My gym’s going upscale.
In a bad way.
They’ve spent the last few days adding flat screen TV monitors to the treadmills. By the end of the Thanksgiving holiday they’ve promised us that these sets will be functional and we’ll be able to stare blankly at whatever channel we want (Really? Any channel? I see a lawsuit coming.) from a screen 12 inches from our faces instead of staring blankly at the ones on the wall.
Here’s the problem: When I worked on the other side of town, the gym on that side of town did exactly the same thing.
I hated it.
Since running on a treadmill is infinitely more boring then running outside, I can see the need for a distraction. When Marathon Girl was forced to use the treadmill in our basement, you can bet she has a move playing to distract her. When I run at the gym, I usually find a treadmill near to the TV with ESPN so I can glance at the football highlights (or whatever they’re showing) while I run.
But I don’t plug in the earphones to listen to the sound because I’m usually 1) thinking about what I need to write that night in my book 2) silently mocking the people on the treadmill who are trying to talk on their cell phone and “run” or 3) checking out how fast other people nearby are running and, if they’re running faster, seeing if I can keep up with their pace for five minutes. All of these are in infinitely more interesting than staring at a TV screen.
Now instead of having a TV monitor that I can glance at occasionally, I’m going to have a screen right in front of my face.
It wouldn’t be too bad if I could move the monitor and push it out of my way, far from my line of sight, so I could glance at it occasionally like I do now.
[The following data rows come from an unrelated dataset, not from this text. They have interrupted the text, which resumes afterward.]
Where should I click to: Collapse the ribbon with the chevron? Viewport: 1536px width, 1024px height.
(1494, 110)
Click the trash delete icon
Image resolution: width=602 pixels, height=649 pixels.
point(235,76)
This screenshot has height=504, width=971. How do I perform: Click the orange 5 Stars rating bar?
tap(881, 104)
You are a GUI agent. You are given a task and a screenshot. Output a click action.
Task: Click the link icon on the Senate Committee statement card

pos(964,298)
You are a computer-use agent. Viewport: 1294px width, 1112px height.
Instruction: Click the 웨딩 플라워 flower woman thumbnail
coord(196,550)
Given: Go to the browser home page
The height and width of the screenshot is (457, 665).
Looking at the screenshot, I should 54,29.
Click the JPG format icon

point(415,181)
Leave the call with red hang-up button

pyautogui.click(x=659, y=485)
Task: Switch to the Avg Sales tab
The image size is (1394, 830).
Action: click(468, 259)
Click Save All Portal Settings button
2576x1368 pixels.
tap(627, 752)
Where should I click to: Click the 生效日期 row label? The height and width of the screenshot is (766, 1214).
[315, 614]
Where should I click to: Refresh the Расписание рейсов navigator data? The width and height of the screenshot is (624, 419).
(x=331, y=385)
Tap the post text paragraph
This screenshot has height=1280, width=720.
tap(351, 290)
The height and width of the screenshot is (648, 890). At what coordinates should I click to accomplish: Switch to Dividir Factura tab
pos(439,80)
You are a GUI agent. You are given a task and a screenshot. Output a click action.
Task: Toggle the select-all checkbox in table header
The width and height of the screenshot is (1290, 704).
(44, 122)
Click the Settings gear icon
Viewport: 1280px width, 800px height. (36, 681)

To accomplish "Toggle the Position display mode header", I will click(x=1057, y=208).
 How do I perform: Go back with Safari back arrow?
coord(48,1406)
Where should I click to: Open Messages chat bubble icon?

Instead they’re attached to some kind of titanium bracket which I doubt even the Incredible Hulk could bend.
Then to rub salt on the wound there’s no way to turn the TV sets off.
So you have to stare at something, even if you’d rather stare at nothing.
At the very least, it would have been nice if they left a handful of treadmills without the TVs for the few souls like myself who would rather do something than watch television. But no, they converted every damn one of them.
The elliptical machines are next.
It makes me glad I cut the number of runs I do each week at the gym from five to three and replaced the two runs with two 30-minute swims. As far as I know, they haven’t found a way to put TV screens in the pool.